The microstock phenomenon grew from the arrival of legions of digital photography enthusiasts willing to sell photos for less than the price of a candy bar; the availability of relatively inexpensive Internet infrastructure; and the large number of customers who want to add some eye-grabbing imagery to ads, blogs, PowerPoint presentations and annual reports.

Corbis is entering the market late. Jupiterimages and Getty Images acquired microstock sites of their own--Stockxpert and iStockphoto, respectively. There are also a host of independent competitors such as Fotolia--which also lets photographers set their own prices--and Shutterstock.

But Gary Shenk, who'll take over as Corbis' new chief executive next week, has said he believes the microstock market is still young and that the relatively well-known Corbis name will help the company's microstock offering start up quickly.

Corbis, founded and 100 percent owned by Microsoft Chairman Bill Gates, has yet to become profitable, but SnapVillage is part of the Seattle-based company's effort to improve its finances.

SnapVillage customers can buy images one at a time or through a subscription plan that costs $199 for 30 days, with a maximum of 25 image downloads per day. Photographers, who get 30 cents for an image sold through a subscription regardless of the price they sell it for on its own, may select whether each of their images is available through the subscription plans.

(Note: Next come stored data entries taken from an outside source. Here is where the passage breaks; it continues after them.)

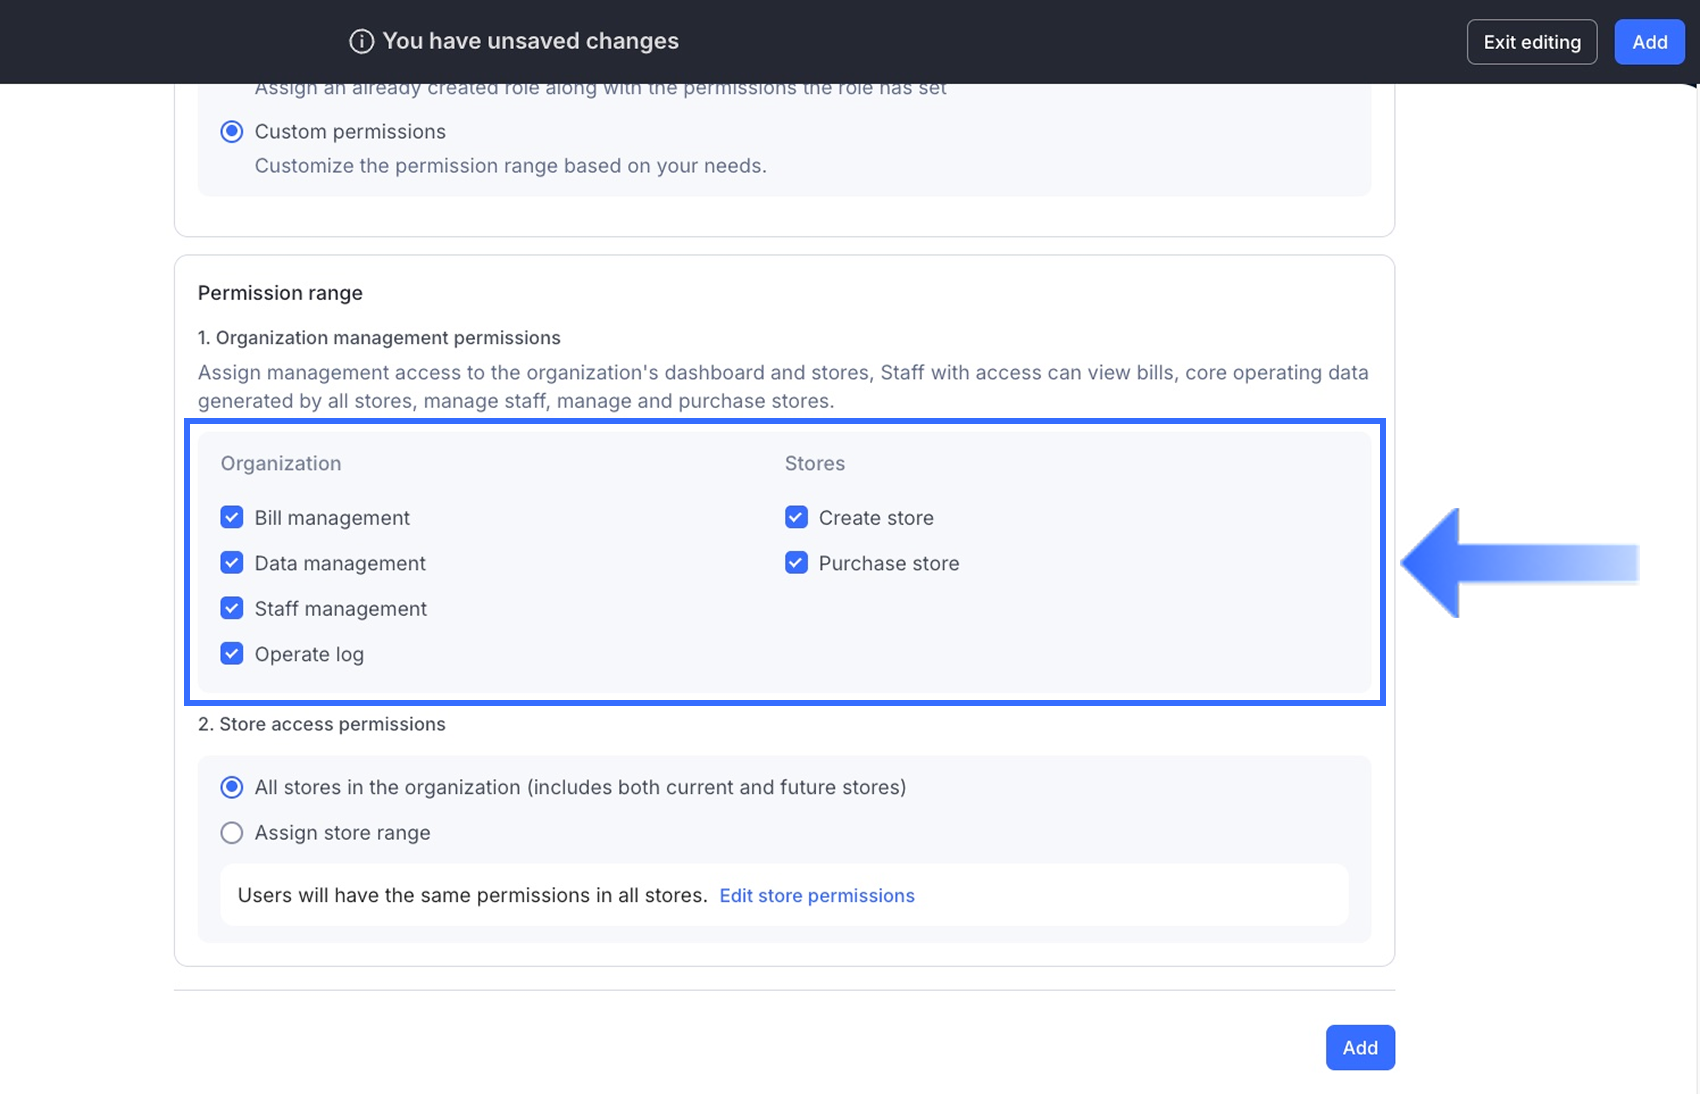Click the Staff management label text
The image size is (1700, 1094).
click(x=340, y=609)
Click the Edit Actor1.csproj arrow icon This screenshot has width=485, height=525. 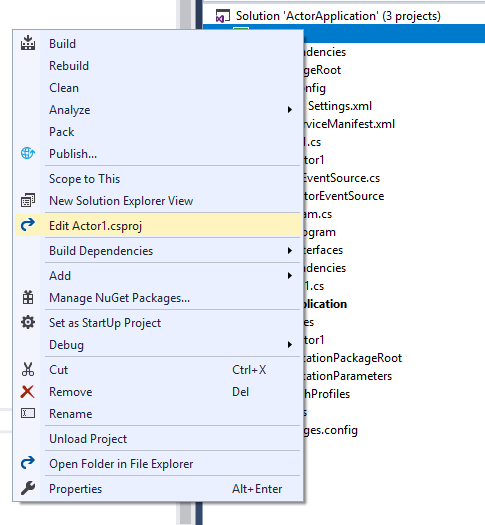click(28, 225)
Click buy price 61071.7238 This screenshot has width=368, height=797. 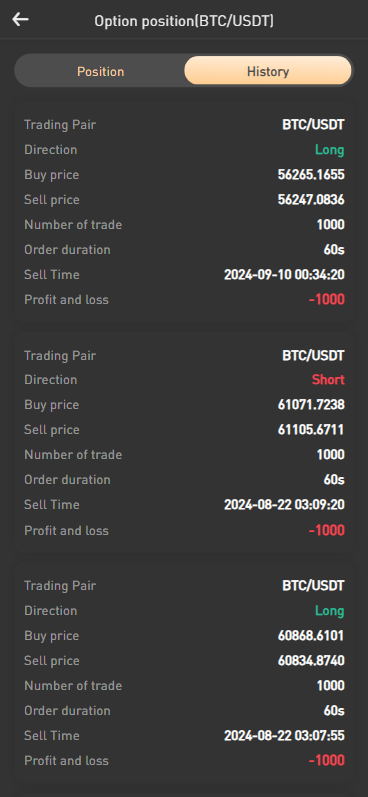coord(311,405)
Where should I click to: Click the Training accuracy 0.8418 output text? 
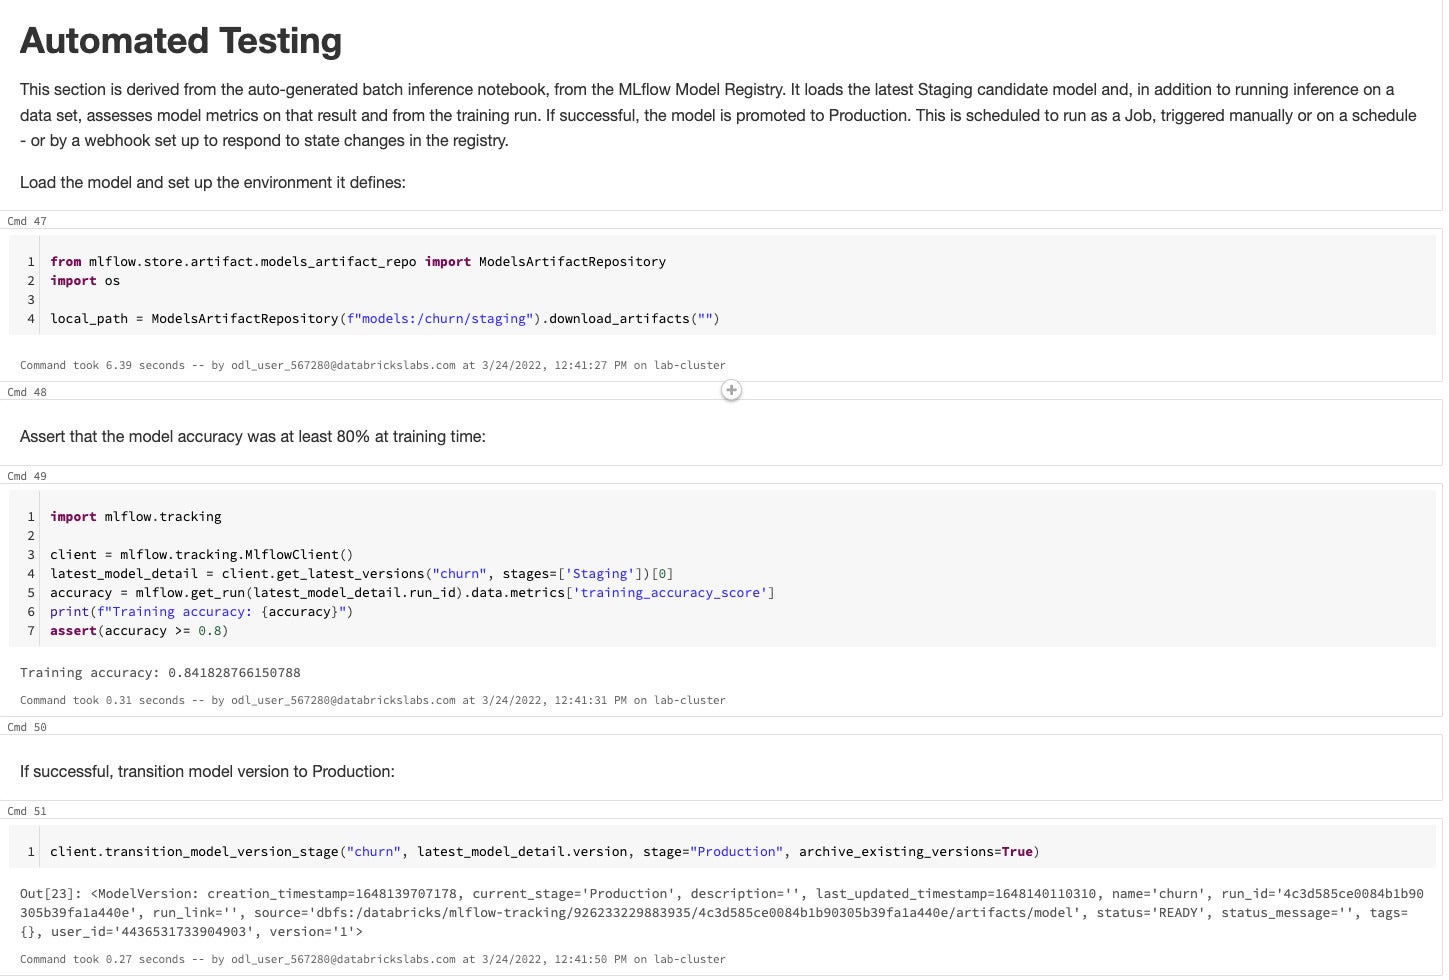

Dan Heller, a photography consultant and author of the Photography Business Blog, believes the subscription and standalone image sales will split into separate businesses at SnapVillage. Because the subscription sale would mean 30 cents in royalties, but a 30 percent cut of a $50 would mean $15 in royalties, photographers aren't likely to put the same image up for sale both as subscription and as standalone.

"Regardless of what price the photographer gives, why would someone pay a per-image fee if they can simply use the one-time fee of the subscription service and get that same image, plus 750 more images?" Heller asked. "This not only puts a top-end price on what the photographer can charge, but puts downward pressure on perception of value because that $199 subscription just lurks out there."

The result, he predicted: "a natural bifurcation of two kinds of photographers, and hence, two kinds of businesses...I suspect this model won't last long before we see major revisions in pricing policies."

SnapVillage is in beta testing but should be out "in a couple months," Brotman said. Currently anyone can upload photos, but only U.S. residents may purchase them; SnapVillage will expand to international buyers in coming months.

Regardless of what price a photographer sets, what resolution is downloaded, or how popular a photographer's images are, the photographer gets 30 percent of the sale price, he added. That's generally in line with rivals; iStockphoto starts at 20 percent but can increase to 40 percent for popular photographers who sell their work only through iStockphoto.

Corbis seeded the site with about 10,000 images to get things rolling. "I do believe by the end of this year we will be in the hundreds of thousands, and I don't believe it'll be too long before we get to a million," Brotman said.

Also in the future, Brotman added, SnapVillage plans to expand to "editorial" content for use by news media. Such material faces looser restrictions on reproducing recognizable human faces.

"We think there's a really interesting opportunity to have a separate editorial-use workflow, but we didn't want to launch in beta," Brotman said. "Keep an eye out...It's on the table."

SnapVillage today sells JPEG images, Flash animations and vector art that can be reproduced at different scales. In the future, Brotman said, the company plans to offer audio and video footage.